WHAT YOU NEED TO DO :: Can you pull out, word for word, the part of the thread on Peano's notation that opens with the words containing "I suspect that" and closes with "partial solution [y∈]a?"?

Trying to understand an expression in Peano's Principia Arithmetices

[Nick O]

In the attached image, I am having trouble with point 66. I realize the notation is a bit archaic, so I'll explain as much as I can.

[(x,y)∈]a means "the set of solutions of the proposition a(x,y)." For example, the set of solutions to the proposition x < y.

-= means "is not equivalent to", and refers to two sets in each case here.

Λ means "the empty set".

The period is part of dot-parentheses notation. I'll tie everything together in parentheses in a little bit rather than explain it.

= means "if and only if" and links two propositions.

The next part is what bothers me.

I think [y∈]a is the set of solutions of a(x,y) in terms of x alone. But, what does this really mean? What would the resultant set be if a were the proposition x<y? What if it were x⇒y?

I suspect that this has some ties to lambda calculus, but that doesn't help me much since I have no real knowledge of it.

Now, all together, the tautology is:

([(x,y)∈]a -= Λ) = (([x∈]([y∈]a -= Λ)) -= Λ)

Can anyone help me understand the partial solution [y∈]a?

 

[Nick O]

Okay, I have been flipping through the pages of the discrete math book I'll be using next semester, and found a more intuitive (and probably more modern) way to understand this whole expression. It is simply this proposition:

∃x∃y(a(x,y)) ↔ ∃x(∃y(a(x,y)))

MATERIAL PROVIDED ::
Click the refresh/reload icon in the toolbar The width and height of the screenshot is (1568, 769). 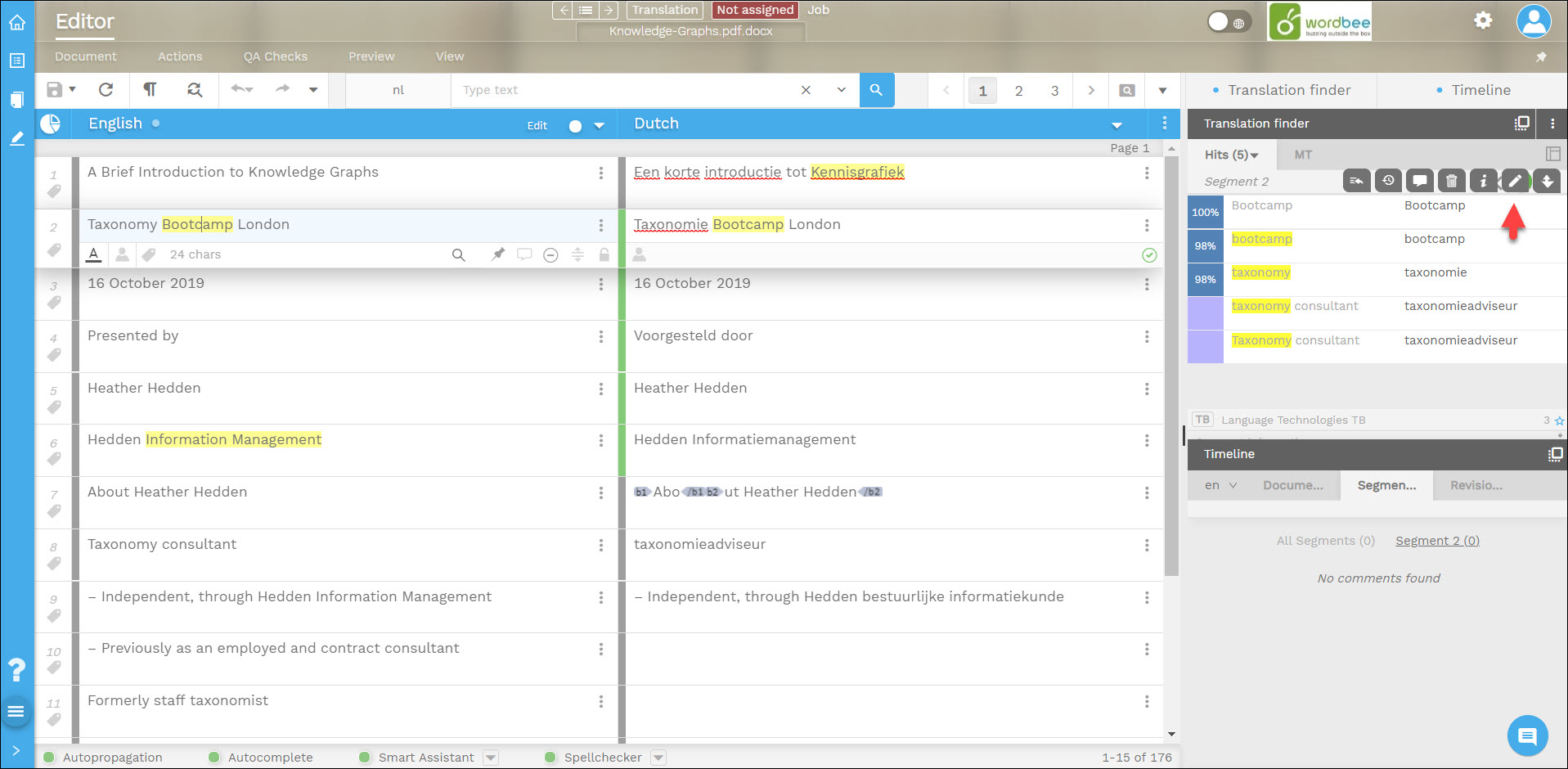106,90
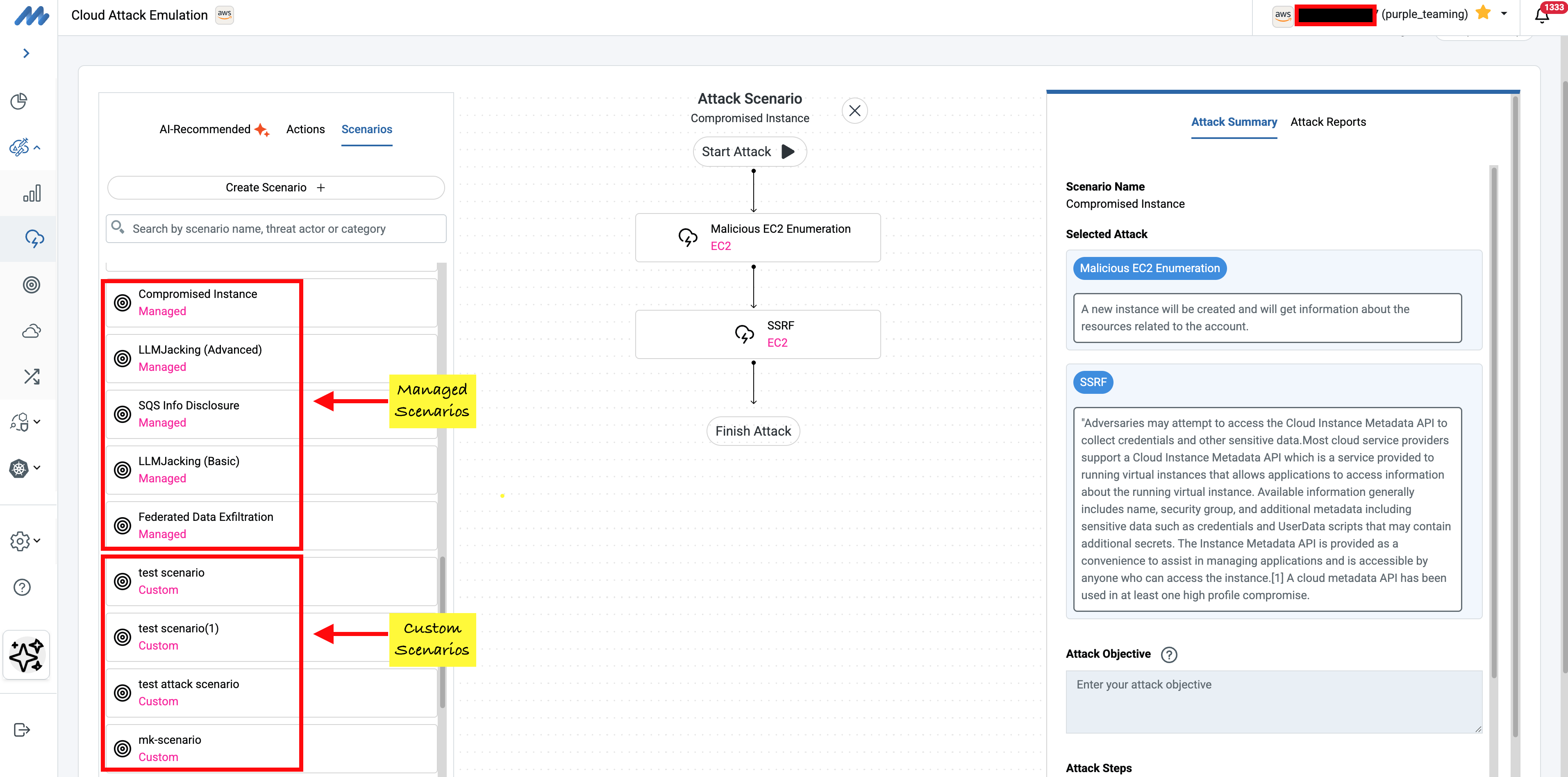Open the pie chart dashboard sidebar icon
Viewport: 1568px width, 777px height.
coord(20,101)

FINAL ANSWER ::
I suspect that this has some ties to lambda calculus, but that doesn't help me much since I have no real knowledge of it.

Now, all together, the tautology is:

([(x,y)∈]a -= Λ) = (([x∈]([y∈]a -= Λ)) -= Λ)

Can anyone help me understand the partial solution [y∈]a?